El furtivismo y tráfico de marfil ilegal tocó máximos históricos en 2011

La Convención sobre el Comercio Internacional de Especies Amenazadas de Flora y Fauna Salvaje (CITES) dio a conocer ayer un duro informe en el que advierte que el furtivismo de elefantes y el comercio ilegal de marfil ha alcanzado en esta última década máximos históricos, lo que supone un aviso para todos los países sobre la tarea de conservación de la especie.

El informe, que será presentado y sometido a debate entre los próximos 23 y 27 de junio en la 62ª reunión del Comité Permanente de CITES de Génova, ha contado con información facilitada por Gobiernos de distintos países, así como con datos procedentes del Programa de CITES para el control del furtivismo sobre elefantes (MIKE), de la IUCN, así como del Sistema de Información sobre Comercio de Elefantes del programa TRAFFIC y la base de datos de comercio de CITES.

De acuerdo con el documento, el furtivismo sobre los elefantes se encuentra en estos momentos en los niveles más altos desde 1989, y el comercio global de marfil obtenido ilegalmente ha registrado los volúmenes más altos de transacciones en los últimos tres años, es decir, en 2009, 2010 y 2012. Así, parece clara la correspondencia entre la tendencia ascendente en la caza ilegal de elefante y las interceptaciones de grandes cantidades de marfil ilegal.

Sólo en 2011 se llevaron a cabo 14 grandes incautaciones de marfil de origen no legal -es la primera vez en 23 años que se alcanza esa cifra desde que el ETIS registra datos de este fenómeno- con una cantidad total de 24,3 toneladas de marfil recuperadas, que supone una media de 800 kilogramos por cada operación, lo que significa la implicaciones de organizaciones criminales en este negocio, según el informe.

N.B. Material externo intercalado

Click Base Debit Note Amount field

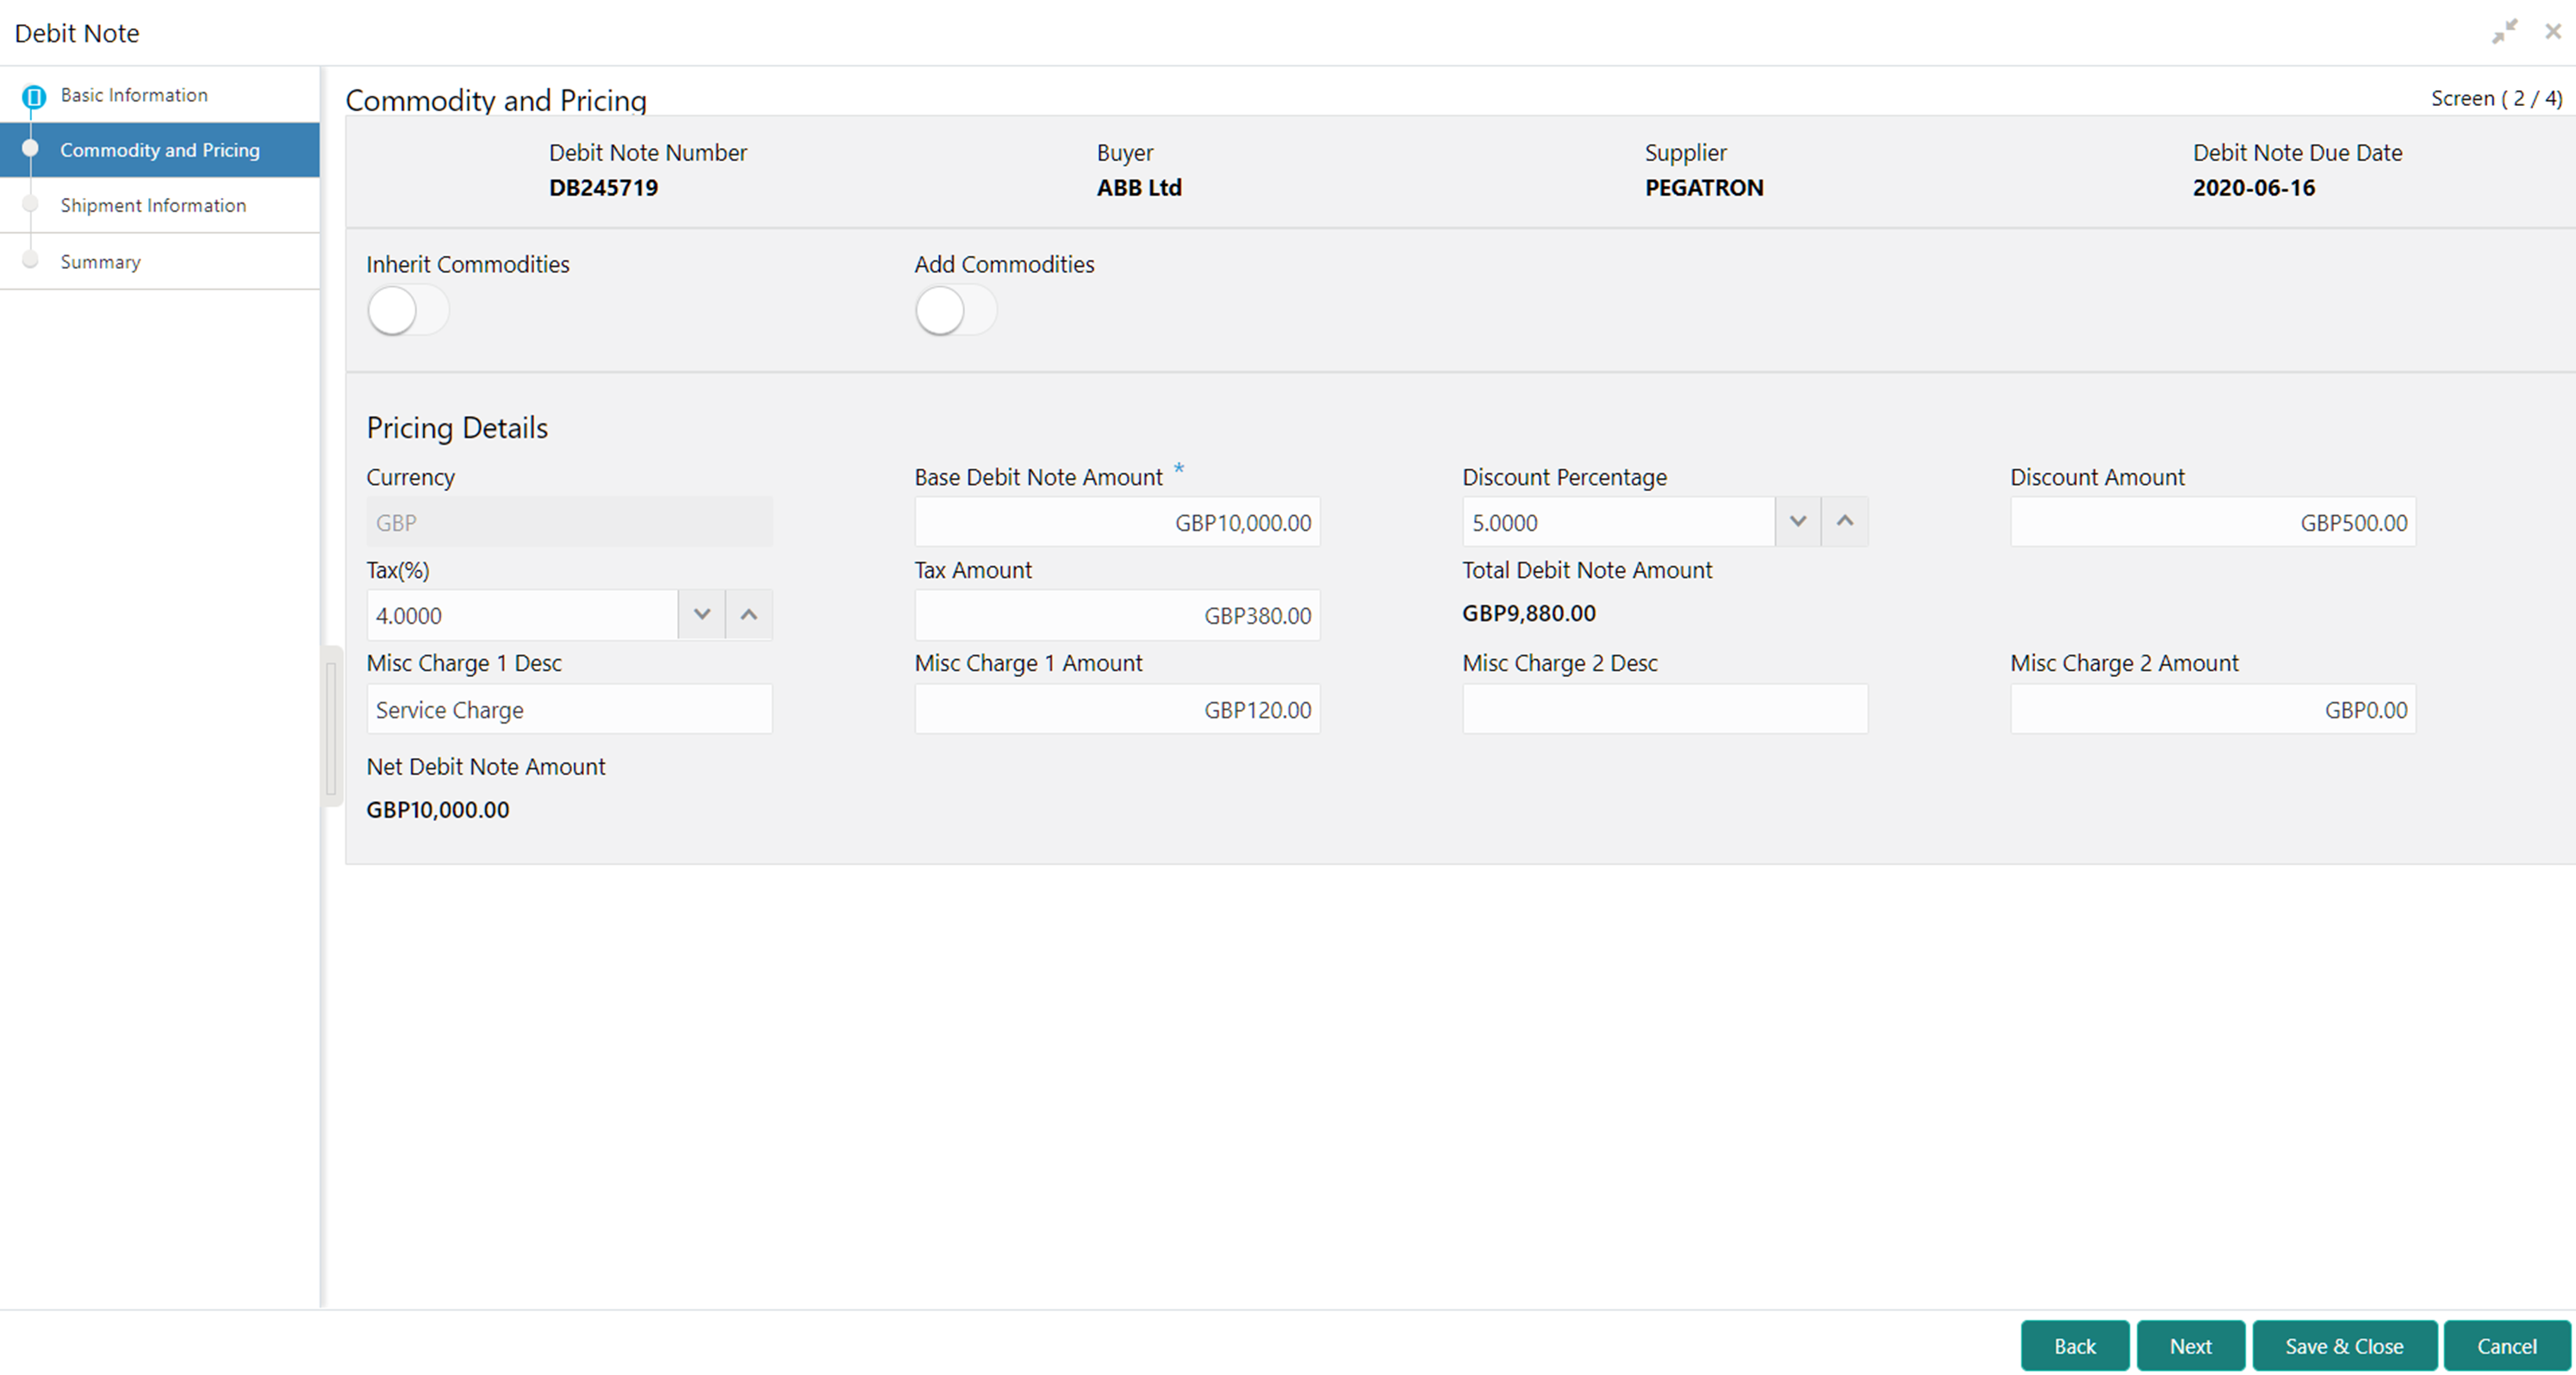1116,522
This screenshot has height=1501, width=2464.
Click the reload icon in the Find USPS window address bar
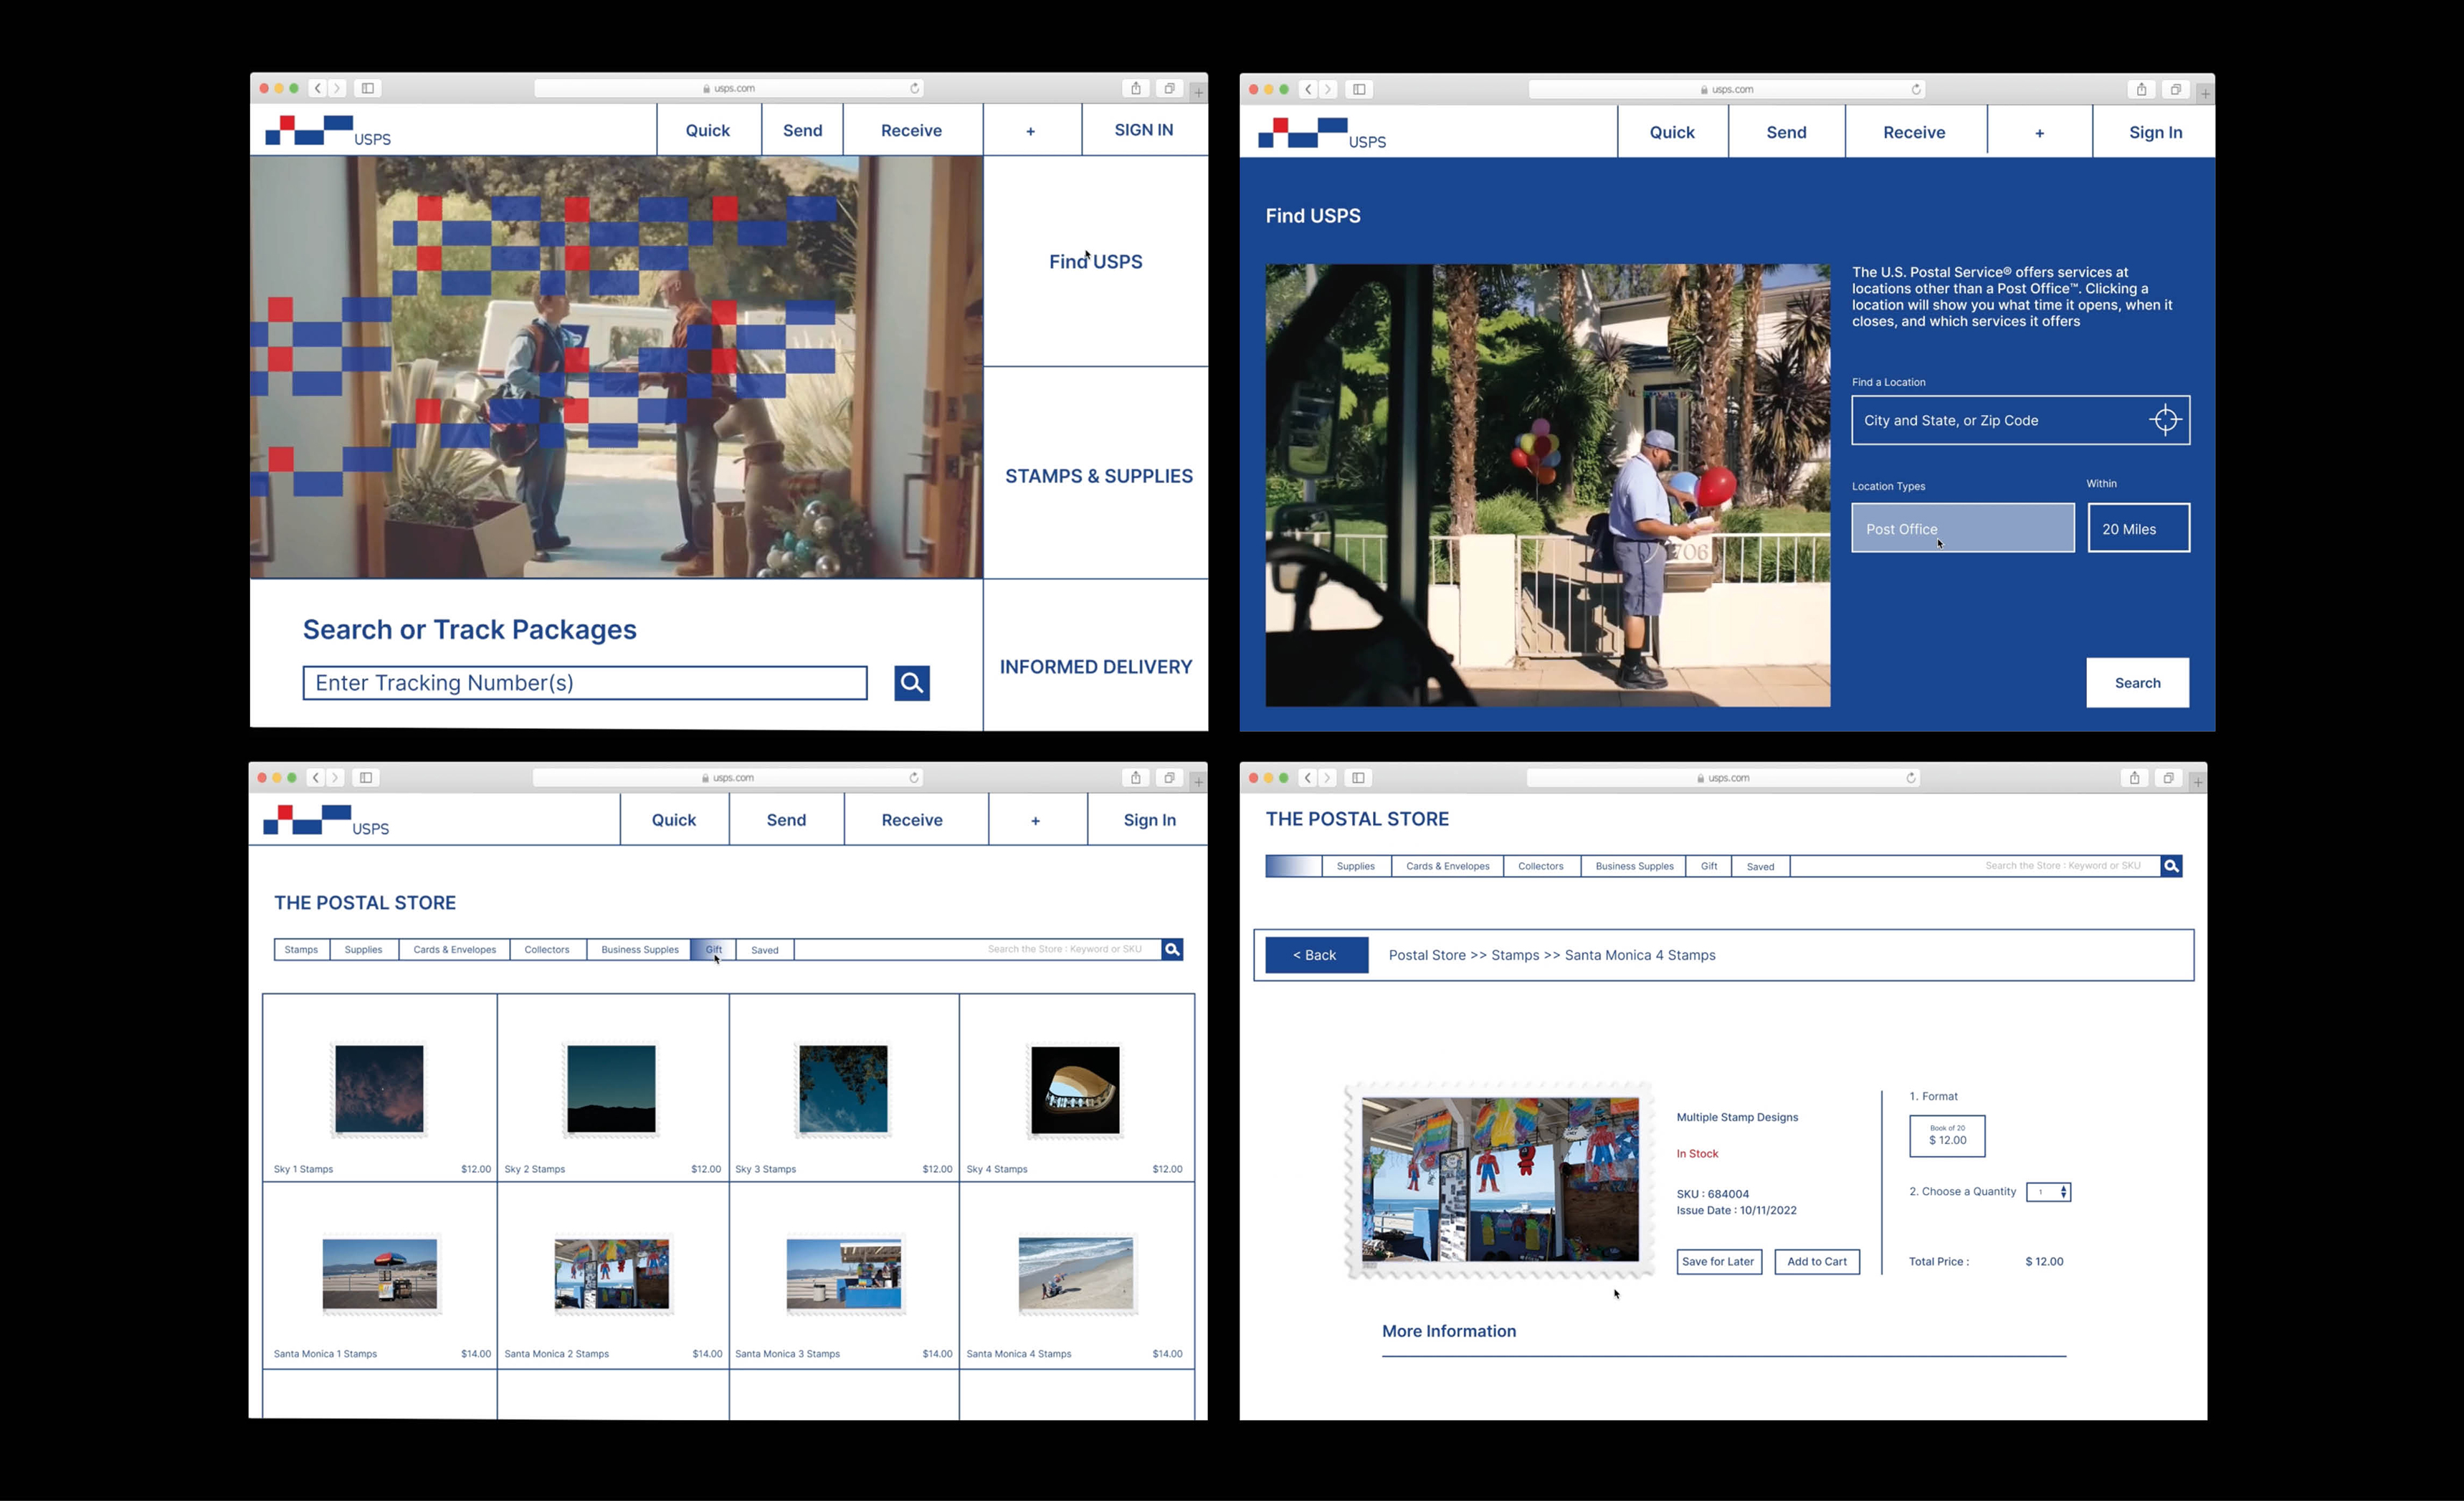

El secretario general de CITES, John E. Scanlon, ha dicho en la presentación de este informe que es necesario «redoblar nuestro trabajo en común entre los países de origen, tránsito y consumo de marfil para revertir la actual situación de furtivismo hacia los elefantes y el tráfico de marfil».  Scanlon también ha señalado que, aunque la detención de los delitos de furtivismo es un aspecto clave, se han de trabajar más «no sólo en las interceptaciones de marfil ilegal, sino también en la persecución y la imposición de penas a los traficantes más duras para detener el comercio ilegal».

China y Tailandia, destinos del marfil
De acuerdo con los datos recogidos en el informe de CITES, China y Tailandia son los dos destinos principales del marfil que sale ilegalmente de África, según el informe, si bien desde 2009 se han venido produciendo distintas incautaciones de cargamentos en Malasia, Filipinas y Vietnam que se cree tenían como destino final China y Tailandia. La mayoría de los contenedores portadores de marfil no legal salen de países del Este del continente africano, fundamentalmente Kenia y Tanzania.

«Las pruebas muestran que los elefantes africanos están afrontando su mayor crisis desde que el comercio internacional de marfil fue prohibido por CITES en 1989». Así de rotundo se ha mostrado Tom Milliken, responsable del Programa TRAFFIC para el elefante y el rinoceronte y director de ETIS.

Y es que los datos proporcionados por el programa de seguimiento de furtivismo MIKE de CITES muestran un crecimiento de la caza ilegal de paquidermos desde 2005 en toda África, y el año pasado se alcanzó el pico más alto desde que ETIS realiza seguimientos de este grave delito, en 2002. Según Julian Blanc, coordinador del programa MIKE, existe además una relación clara entre el incremento de la acción furtiva y la existencia países con gobiernos débiles, una alta inseguridad y un ineficaz Estado de Derecho.

Necesidad de acciones coordinadas e inmediatas
La situación crítica de los elefantes en África demuestra, según CITES, la urgencia de poner el marcha el Plan de Acción del Elefante Africano, creado en 2010 entre todos los países del continente que albergan poblaciones de esta especie bajo la coordinación de CITES. Este programa contempla una inversión de 100 millones de dólares en tres años para tareas de conservación de los elefantes. De hecho, en la última conferencia del Comité Permanente del CITES, celebrado en agosto de 2011, ya se creó el Fondo del Elefante africano.

«Tener poblaciones sostenibles de elefantes en África requiere compartir una visión, una gran estrategia y una inversión cooperativa tanto en tiempo como en recursos por parte de todos los actores involucrados en el marfil. Sin todos ellos perderemos lo que más queremos, los iconos de África», señalaba recientemente Holly Dublin, jefe del Grupo de Especialista sobre el elefante africano del IUCN/SSC, en un encuentro con países africanos.